__Given data__.
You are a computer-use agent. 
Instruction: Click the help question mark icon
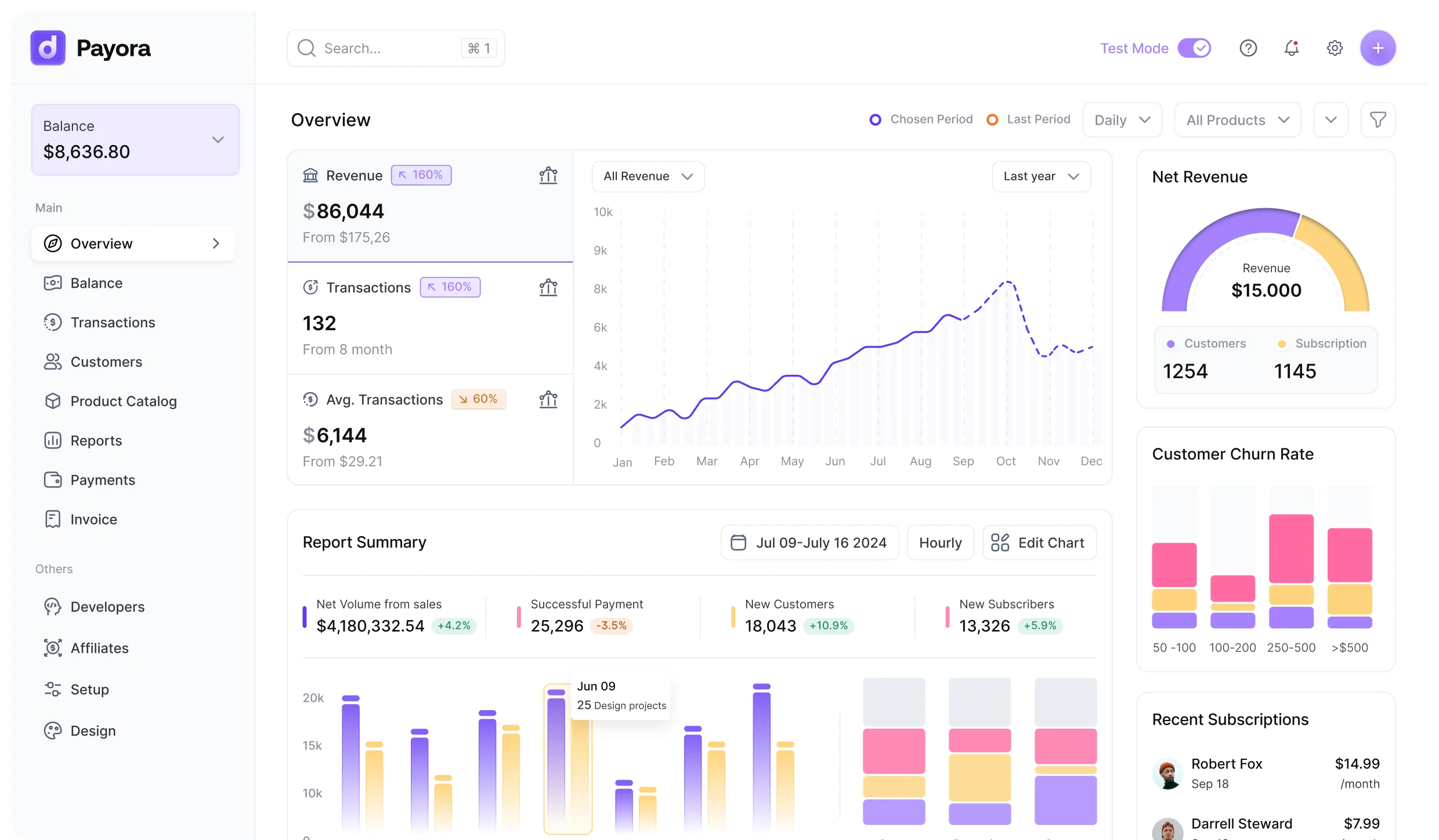[1248, 48]
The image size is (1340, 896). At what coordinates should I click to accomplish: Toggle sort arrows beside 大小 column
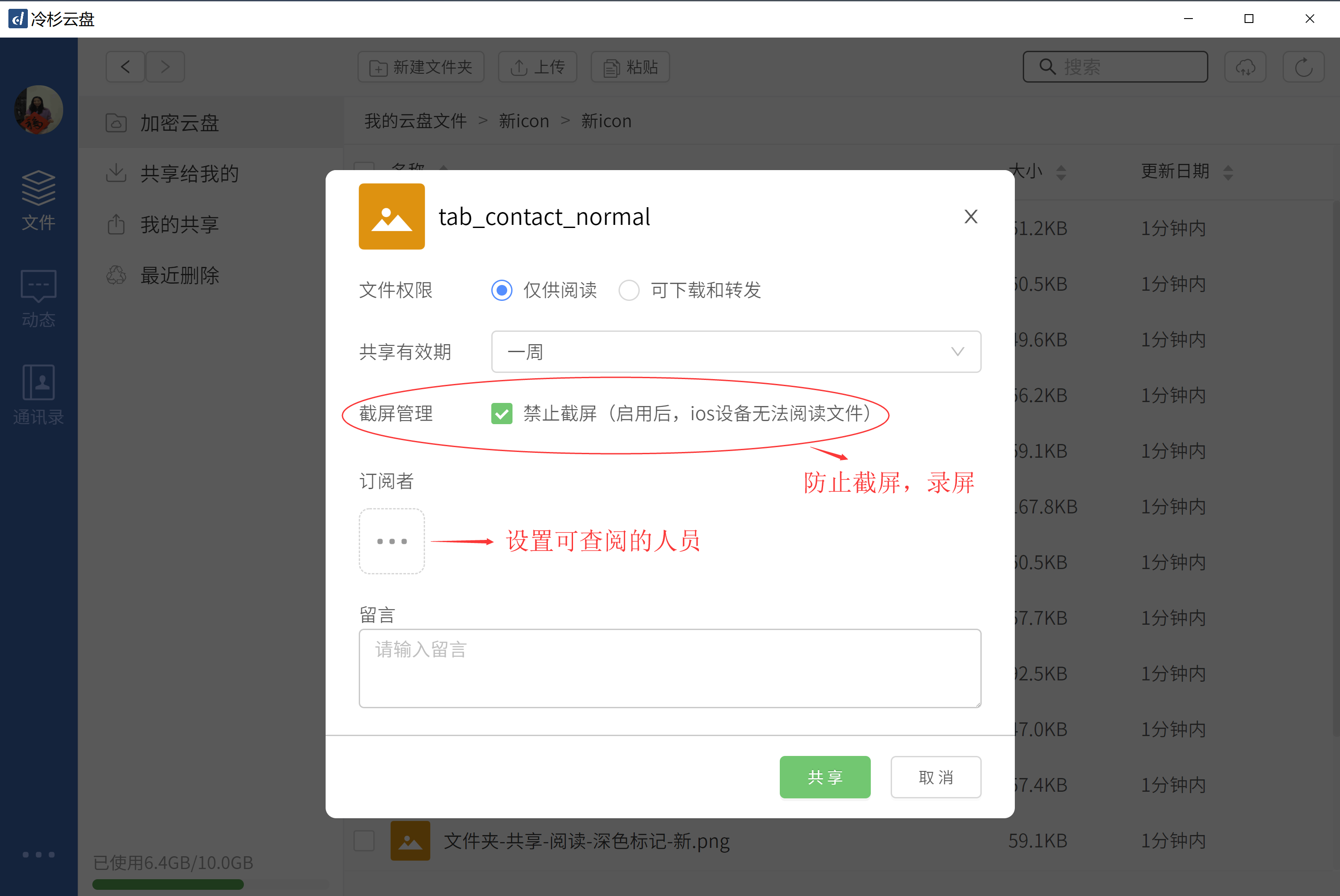point(1061,172)
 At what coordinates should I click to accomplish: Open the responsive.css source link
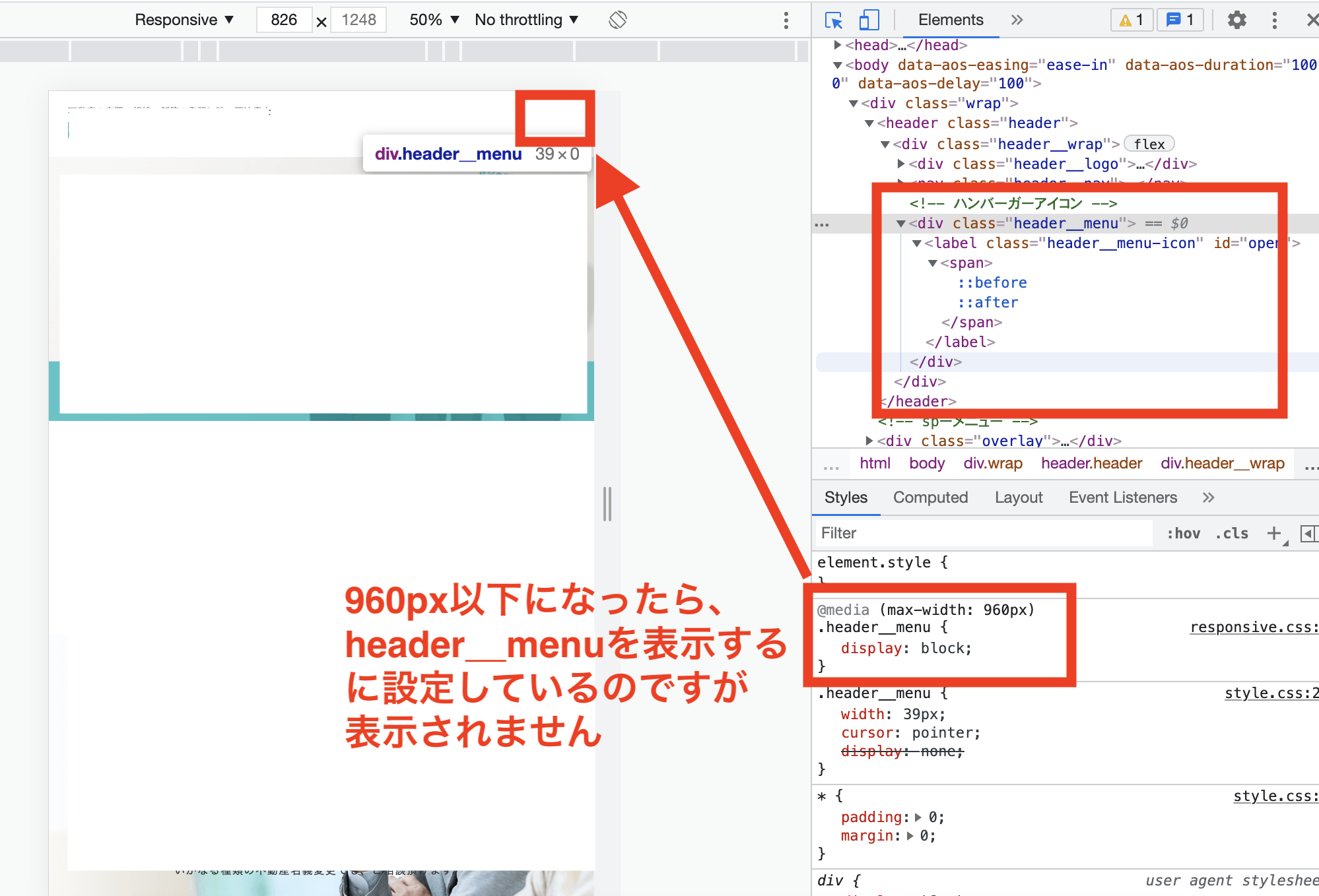(1253, 627)
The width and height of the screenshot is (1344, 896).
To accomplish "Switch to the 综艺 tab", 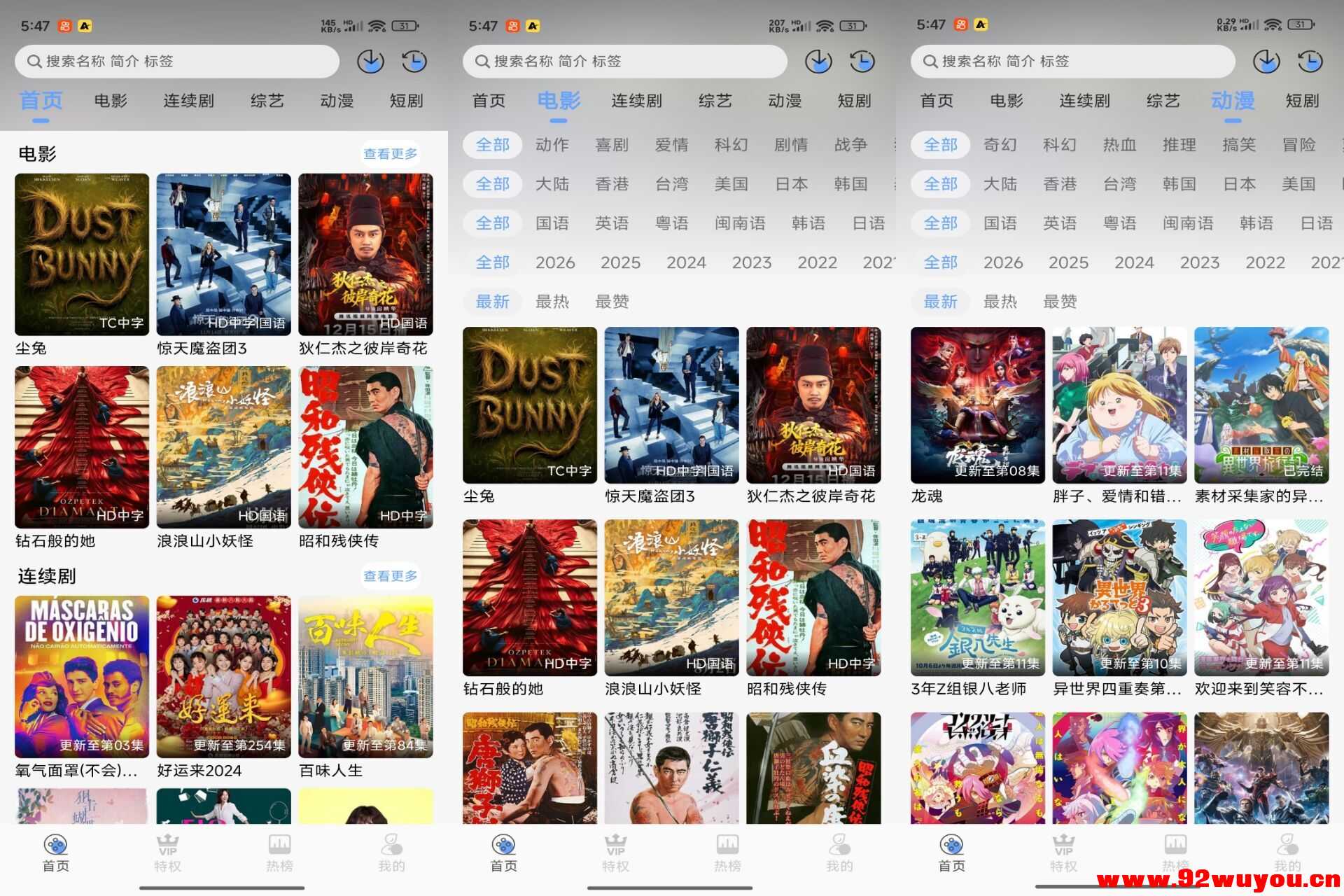I will pos(266,101).
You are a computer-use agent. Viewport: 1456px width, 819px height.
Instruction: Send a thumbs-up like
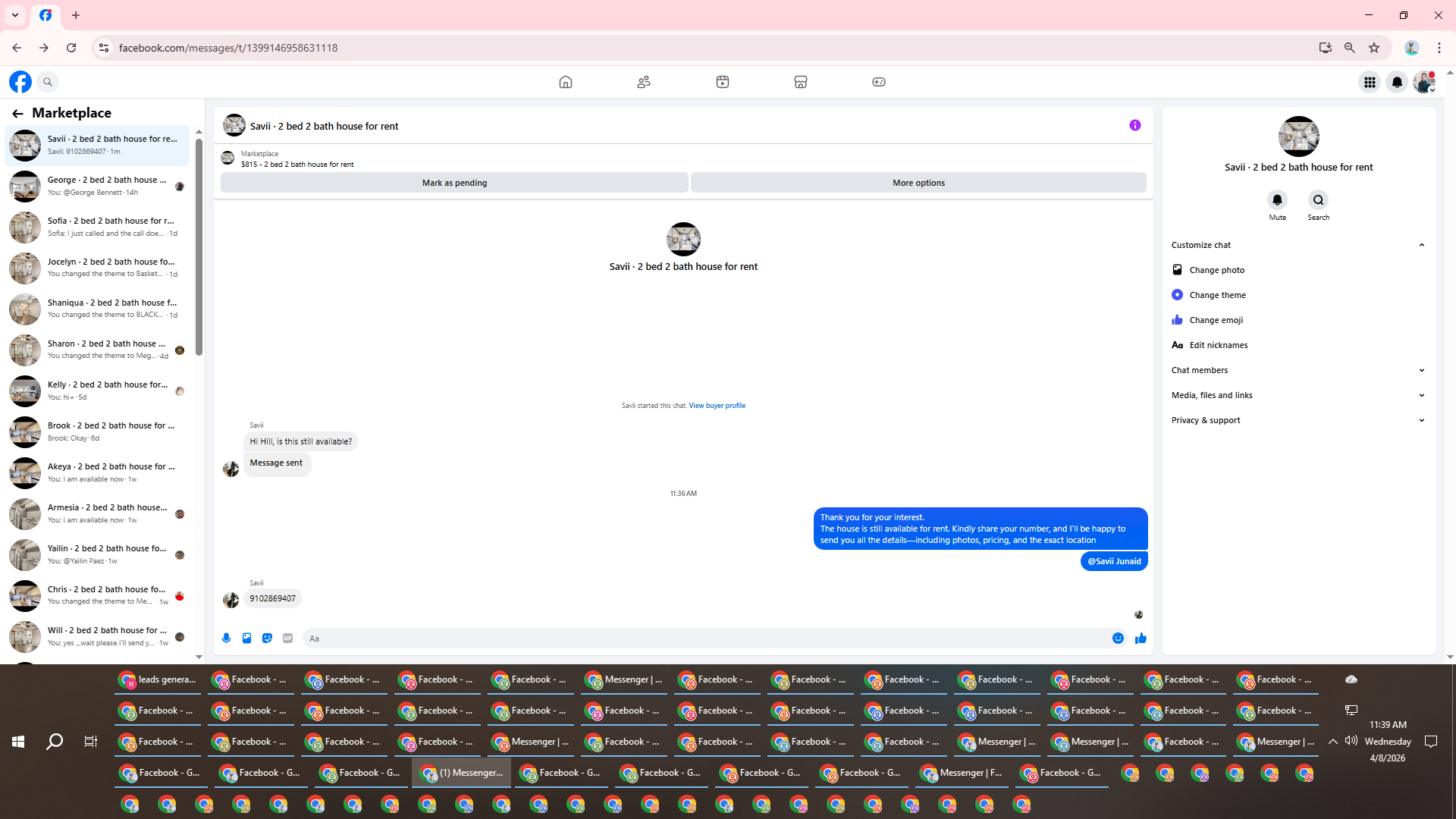click(x=1141, y=639)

__Task to carry out__.
The answer should be all lines from the entries above that hold the word "computer".

__Written response__.
You are a computer-use agent. 
You are a computer-use agent. Viewport: 1456px width, 819px height.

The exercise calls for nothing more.